Message à l'Assemblée nationale du 11 décembre 1962
Notice
Message du président de la République Charles de Gaulle, lu à l'Assemblée nationale nouvellement élue, par le Président de l'Assemblée, Jacques Chaban-Delmas.
- Politique extérieure > Construction européenne > Traité de Rome
- Politique extérieure > Relations internationales > Guerre froide > Relations Est-Ouest
- Politique extérieure > Relations internationales > Organisation internationale > OTAN
- Politique intérieure > Economie > Vie économique > Croissance > Progrès économique et social
- Politique intérieure > Vie politique > Institutions > Constitution > Constitution de 1958
- Politique intérieure > Vie politique > Institutions > Parlement > Assemblée nationale
Éclairage
Depuis la conclusion en mars 1962 de la paix en Algérie et l'accession de l'Algérie à l'indépendance le 3 juillet, une page de l'histoire de la Vème République est tournée. De Gaulle n'ignore pas que, la guerre d'Algérie terminée, les forces politiques sont décidées à le chasser du pouvoir pour restaurer la toute-puissance du Parlement. Au cours des mois de juin et juillet, l'alliance de fait entre une gauche hostile au régime de la Vème République et une droite au sein de laquelle les nostalgiques de l'Algérie française ont un poids considérable prive virtuellement de majorité le gouvernement formé au printemps par Georges Pompidou. Aussi de Gaulle est-il résolu à reprendre l'initiative. Il y est poussé par un attentat de l'OAS dirigé contre lui le 22 août 1962 au Petit-Clamart, au cours duquel il échappe de justesse à la mort. Après le Conseil des ministres du 29 août, le Général annonce son intention de proposer une révision constitutionnelle pour assurer la continuité de l'Etat et on apprend le 12 septembre qu'il s'agit de proposer un référendum disposant que le Chef de l'Etat sera désormais élu au suffrage universel, ce qui provoque un tollé de toutes les formations politiques à l'exception des mouvements gaullistes. A la rentrée parlementaire, celles-ci adoptent une motion de censure contre le gouvernement Pompidou, constitutionnellement responsable d'avoir proposé la révision. Après en avoir pris acte, le Général annonce son intention de dissoudre l'Assemblée nationale (un décret du 10 octobre prononcera cette dissolution) et décide de maintenir en fonctions le gouvernement jusqu'à la réunion d'une nouvelle Assemblée nationale qui sera élue les 18 et 25 novembre. Aussitôt, les partis qui ont déposé la motion de censure constituent un " Cartel des non " manifestant ainsi leur intention de gouverner ensemble si le référendum était négatif. C'est l'épreuve de force entre de Gaulle et les partis, attendue de longue date.
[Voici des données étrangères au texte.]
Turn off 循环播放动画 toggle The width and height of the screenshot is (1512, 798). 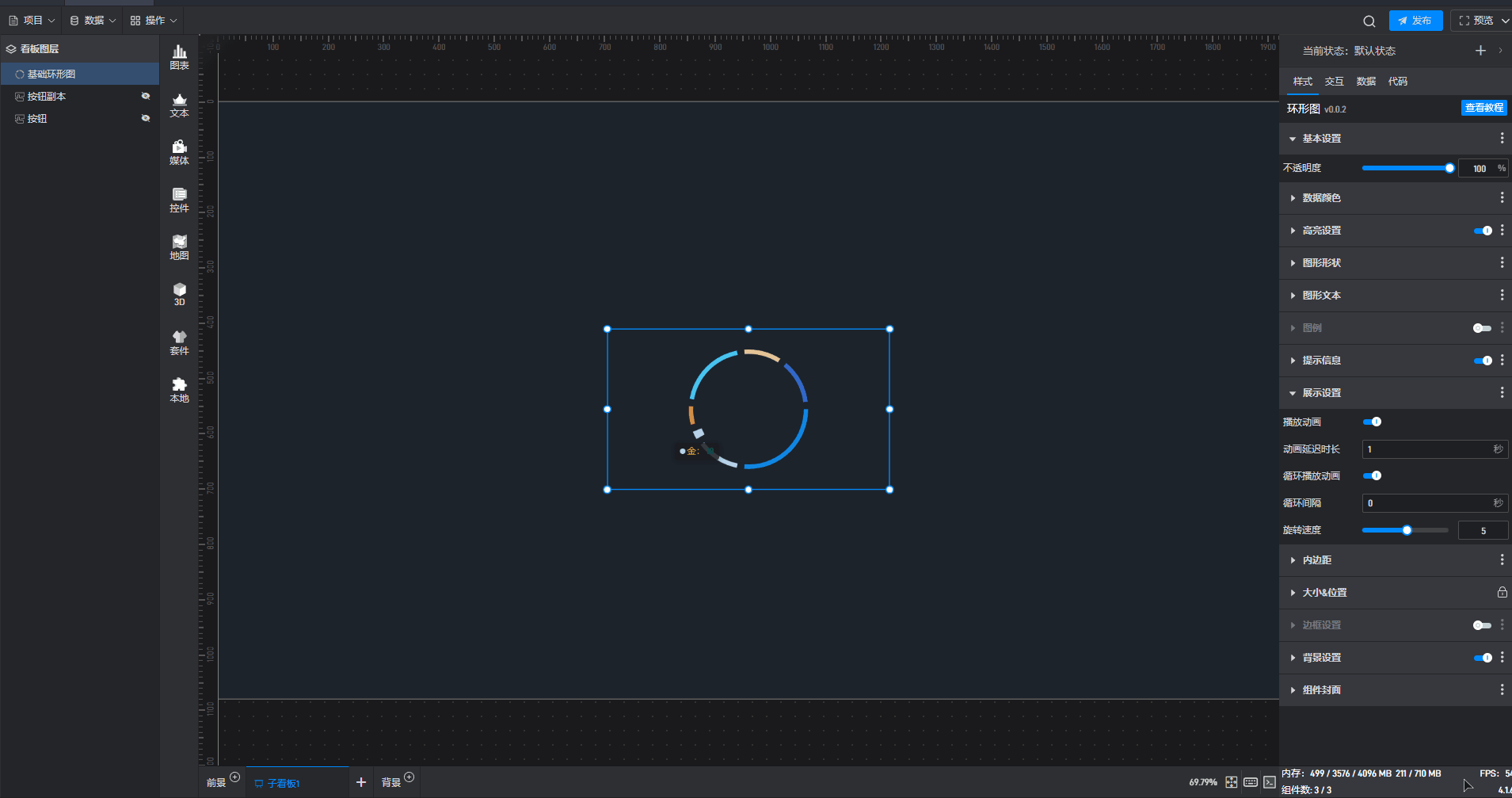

Or le Général l'emporte sur toute la ligne. Le 28 octobre, 61,75% des électeurs approuvent la révision portant élection du président de la République au suffrage universel contre 38,25% qui la rejettent. Ce résultat acquis s'ouvre la campagne pour les élections législatives des 18-25 novembre. Les partis du "Cartel des non" sont nettement battus, alors que le parti gaulliste, l'UNR (Union pour la Nouvelle République) et ses alliés Républicains-Indépendants, conduits par Valéry Giscard d'Estaing remportent la majorité absolue des sièges.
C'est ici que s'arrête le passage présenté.